Monday 5 October 2015

On not bracing for impact

This post is following a conversation I had with God the other day. I don't want to forget it and move on, I want to dwell on it and change.

There's a reason your young years are called "formative years". They truly are, no matter how much change you go through later... in my formative years, I lost people I loved. I learned that trust is stupid, and that just when I'm having the best of times, the biggest of blows is sure to follow.

So I learned to brace for impact.

Things right now are good, in fact they are wonderful; therefore the blow to come must be devastating. Brace.

Of course this isn't a conscious thought process... but just the other day, I was reflecting on how wonderful life is for me right now and all I've been given and immediately a deep sense of foreboding descended. Of something awful ahead, undefined and vague.
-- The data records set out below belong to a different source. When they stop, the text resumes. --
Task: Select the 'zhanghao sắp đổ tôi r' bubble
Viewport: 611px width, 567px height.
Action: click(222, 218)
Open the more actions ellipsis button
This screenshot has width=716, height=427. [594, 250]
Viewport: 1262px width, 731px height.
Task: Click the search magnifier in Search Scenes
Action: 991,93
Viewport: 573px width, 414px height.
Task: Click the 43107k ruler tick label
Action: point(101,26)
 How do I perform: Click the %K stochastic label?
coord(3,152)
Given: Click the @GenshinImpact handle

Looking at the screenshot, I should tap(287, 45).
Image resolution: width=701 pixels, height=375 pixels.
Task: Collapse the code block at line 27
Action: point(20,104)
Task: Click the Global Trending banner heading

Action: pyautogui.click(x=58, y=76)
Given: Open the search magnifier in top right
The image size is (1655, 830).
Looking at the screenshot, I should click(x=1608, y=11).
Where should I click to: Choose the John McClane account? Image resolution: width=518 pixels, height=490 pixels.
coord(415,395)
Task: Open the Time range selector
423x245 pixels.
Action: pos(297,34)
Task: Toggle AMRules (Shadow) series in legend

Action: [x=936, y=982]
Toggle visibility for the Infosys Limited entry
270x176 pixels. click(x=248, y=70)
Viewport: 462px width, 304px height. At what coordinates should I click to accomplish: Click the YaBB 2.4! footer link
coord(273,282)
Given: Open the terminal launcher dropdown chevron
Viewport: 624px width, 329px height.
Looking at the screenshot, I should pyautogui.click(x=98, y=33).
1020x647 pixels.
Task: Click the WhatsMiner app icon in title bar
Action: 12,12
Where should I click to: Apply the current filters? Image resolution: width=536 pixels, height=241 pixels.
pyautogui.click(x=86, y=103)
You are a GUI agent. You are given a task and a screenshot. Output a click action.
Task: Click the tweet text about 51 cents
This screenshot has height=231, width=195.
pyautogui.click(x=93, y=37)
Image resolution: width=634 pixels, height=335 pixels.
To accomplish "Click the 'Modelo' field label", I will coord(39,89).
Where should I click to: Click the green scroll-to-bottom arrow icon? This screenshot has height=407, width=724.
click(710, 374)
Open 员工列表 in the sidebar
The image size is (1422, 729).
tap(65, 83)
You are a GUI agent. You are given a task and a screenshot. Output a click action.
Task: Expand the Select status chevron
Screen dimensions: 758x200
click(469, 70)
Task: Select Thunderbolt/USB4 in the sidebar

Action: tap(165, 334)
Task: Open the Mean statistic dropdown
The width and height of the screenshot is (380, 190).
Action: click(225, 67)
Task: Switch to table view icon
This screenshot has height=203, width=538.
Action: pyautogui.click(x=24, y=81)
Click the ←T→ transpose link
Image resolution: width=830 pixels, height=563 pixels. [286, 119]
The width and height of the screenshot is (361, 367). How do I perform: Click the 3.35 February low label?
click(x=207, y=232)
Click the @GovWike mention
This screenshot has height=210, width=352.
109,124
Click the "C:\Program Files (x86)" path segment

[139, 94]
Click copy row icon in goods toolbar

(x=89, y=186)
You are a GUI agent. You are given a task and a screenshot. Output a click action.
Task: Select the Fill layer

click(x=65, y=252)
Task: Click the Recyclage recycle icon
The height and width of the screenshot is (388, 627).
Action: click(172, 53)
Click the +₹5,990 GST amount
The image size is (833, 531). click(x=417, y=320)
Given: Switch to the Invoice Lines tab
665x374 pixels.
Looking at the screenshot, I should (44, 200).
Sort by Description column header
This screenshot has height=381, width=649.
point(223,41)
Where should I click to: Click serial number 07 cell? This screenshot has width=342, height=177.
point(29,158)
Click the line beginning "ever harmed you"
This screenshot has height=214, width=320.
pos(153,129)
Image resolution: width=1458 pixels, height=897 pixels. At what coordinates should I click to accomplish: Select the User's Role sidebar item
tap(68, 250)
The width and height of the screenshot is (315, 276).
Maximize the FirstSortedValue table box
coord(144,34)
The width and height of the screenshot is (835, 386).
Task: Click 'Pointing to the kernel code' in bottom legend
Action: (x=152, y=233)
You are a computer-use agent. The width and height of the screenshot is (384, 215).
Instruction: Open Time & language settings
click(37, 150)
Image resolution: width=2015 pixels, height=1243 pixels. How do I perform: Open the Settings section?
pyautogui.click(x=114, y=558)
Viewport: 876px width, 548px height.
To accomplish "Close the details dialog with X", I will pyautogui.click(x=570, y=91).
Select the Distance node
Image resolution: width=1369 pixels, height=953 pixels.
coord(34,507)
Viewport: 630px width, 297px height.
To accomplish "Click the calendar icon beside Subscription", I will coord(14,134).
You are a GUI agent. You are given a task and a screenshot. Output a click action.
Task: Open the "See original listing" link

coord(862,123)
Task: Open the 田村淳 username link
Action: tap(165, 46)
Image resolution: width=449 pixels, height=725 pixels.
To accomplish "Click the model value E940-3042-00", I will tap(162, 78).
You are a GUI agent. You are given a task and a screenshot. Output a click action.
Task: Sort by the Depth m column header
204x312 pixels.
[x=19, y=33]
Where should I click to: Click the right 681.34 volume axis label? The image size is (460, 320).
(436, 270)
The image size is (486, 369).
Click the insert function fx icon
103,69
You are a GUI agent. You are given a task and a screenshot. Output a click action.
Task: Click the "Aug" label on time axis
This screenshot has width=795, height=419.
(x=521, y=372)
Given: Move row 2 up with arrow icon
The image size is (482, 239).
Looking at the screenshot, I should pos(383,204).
The response to that is what I call "bracing for impact" - hardening, not letting people in too close, being as ready as possible for the blow.

And then, as I reflected, I felt God's gentle prompting to stop protecting myself. He reminded me that He is good. He doesn't give good things in order to "soften us up" for the blow ahead. Disasters don't come because we've had it too good for too long.

In fact God himself feels deeply, and He never braces for impact. He feels it all, intensely. He loves fully and completely, and grieves to the depths of grief. Love and grief, devastation and delight - they are divine experiences we get to live. Without God of course it makes sense to brace for impact, because horrible things do happen and without this rock to cling to, we better protect ourselves.

But He reminded me that He's my refuge in times of troubles, if and when they come, but to live to the full today I need to walk tall, love hard, and allow it all. Enter into life. Let my heart be so filled that if it does get broken, it's not just cracked but utterly shattered. That, too, is life.

Maybe one day I can live in the sunshine of today without that sense of foreboding. Maybe the fact I'm even sharing this, despite my sense of unease at "tempting fate" by saying these things out loud, is a step forward.